父のアルバム【49】第六章 八朔と生きる

私の家族四人が東京からUターンし、父と同居することになった。平成3年のことで、父は85歳であった。しかし、この同居は父にはストレスになり、2年たらずで私たちは隣町の私の継いだ家に引っ越した。

当時の父は、母との死別の打撃からようやく立ち直り、マイペースの生活を作り上げていた。畑に行くことが日課で、親しい人や義兄に手伝ってもらいながら農作業をつづけていた。

炊事、洗濯、風呂などの日常生活も自分でこなしていたようである。風呂は五右衛門風呂で、剪定した八朔の枝木を畑から持ち帰り、沸かしていた。

そこに私の家族4人が転がり込んだのである。ふたりの子供は3歳と2歳だった。父の生活のペースを乱してしまった。やがて父は2階の自室と畑にこもるようになる。そしてついには、「ワシは畑で寝泊りする」とまで言い出したのである。もはや同居生活は限界だった。

私たちの家族が隣町に移ってから、父に平穏な生活が戻ってきた。父には独りで生活する能力があり、そうした生活を楽しんでいるように見えた。以前にも関西に住む長兄からの同居の誘いを断ったという。
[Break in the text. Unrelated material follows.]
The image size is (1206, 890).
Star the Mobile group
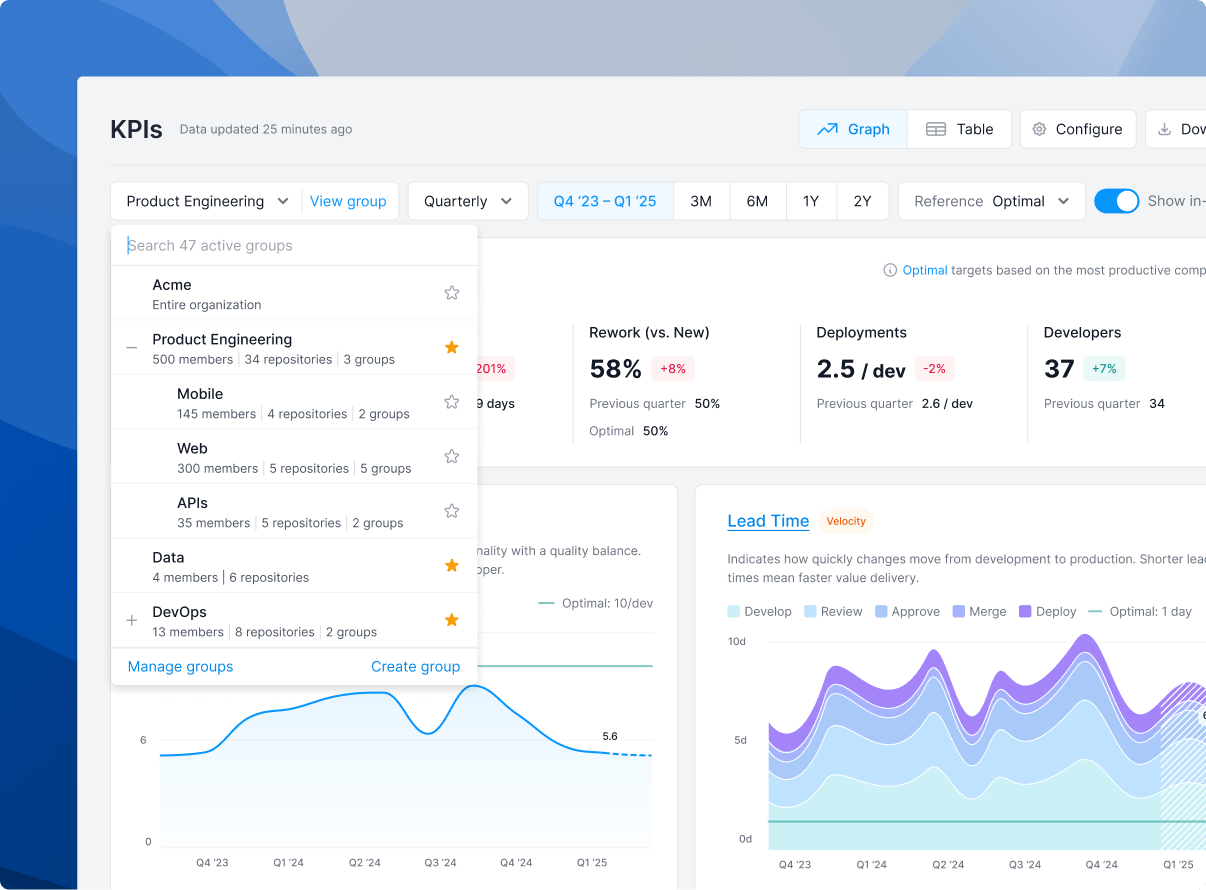(451, 402)
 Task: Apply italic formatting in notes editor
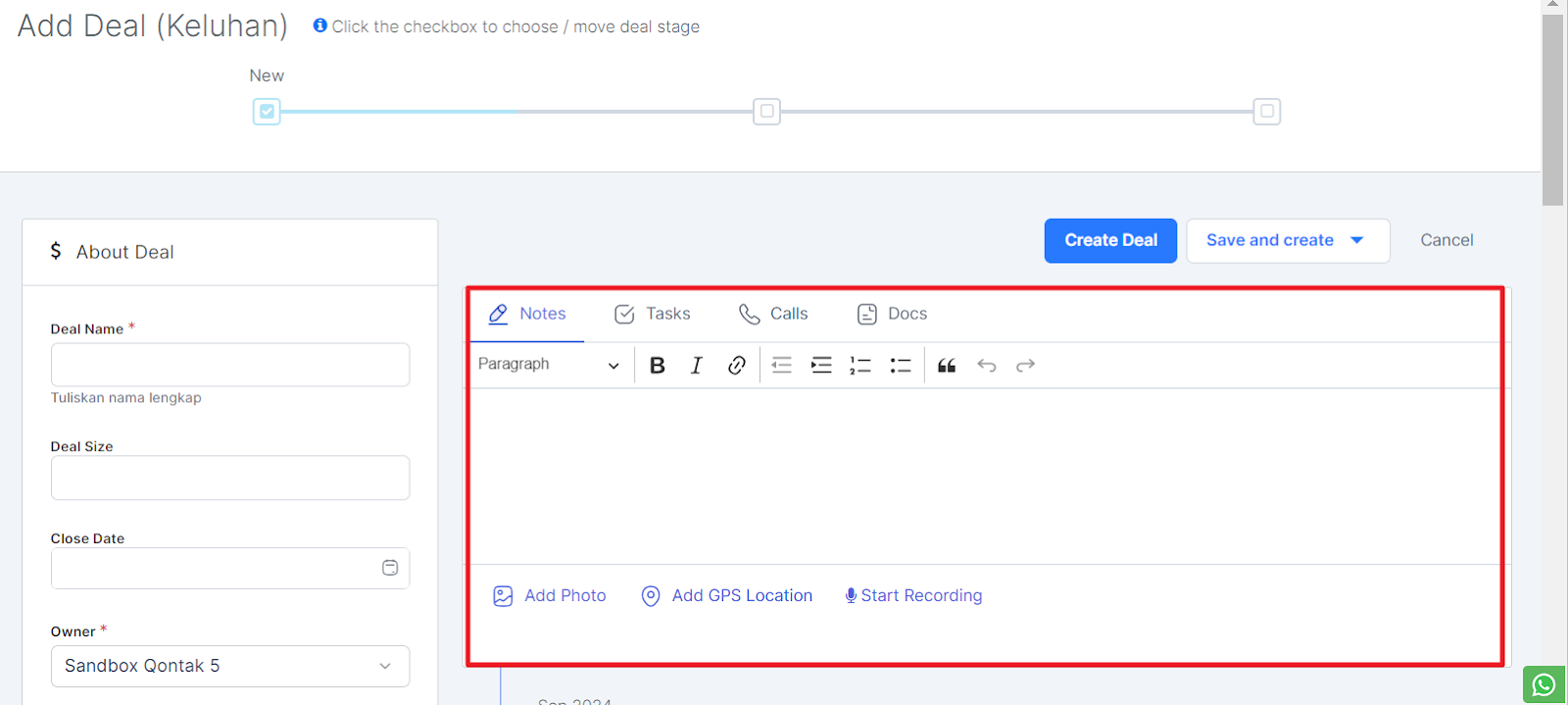pyautogui.click(x=696, y=366)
父は自分の生活スタイルを貫くことにこだわった。子供たちの忠告に耳を貸すことはなかった。息子の下で暮らすことなどもともと無理だったのだ。私は、そうしたかたくなな姿勢に父らしさを感じて納得し、そっと外から静かに見守ることにしたのである。

訃報は突然だった。実家近くの私の仕事場にそれは届いた。検査入院を翌日に控えた日に父は逝った。父は元気だった。まったく予期しない報せだった。享年93歳。明治に生まれ、大正、昭和、平成をたくましく生き抜いたひとりの男は旅立ったのである。

父はUターンした私に、たびたび「生まれた三原に帰りたい」と弱音を吐いたことがある。私は返す言葉が見つからず、黙っているしかなかった。

父が生まれ育った三原の実家の前には田んぼが広がっていた。おそらく幼少のころから、そこでの農作業で鍛えられながら成長していったのであろう。父の手は節くれだち、作業用の手袋不要のグローブのようだった。

父は死ぬ直前まで愛する畑に向った。たとえ、そこで息絶えたとしても構わないという覚悟をしていたのではないだろうか。土に生まれ育った男は、土に戻って行ったのである。

(青木忠)

畑に行くことは父にとって生きている証だった。杖をつき、坂道を登って畑に向う。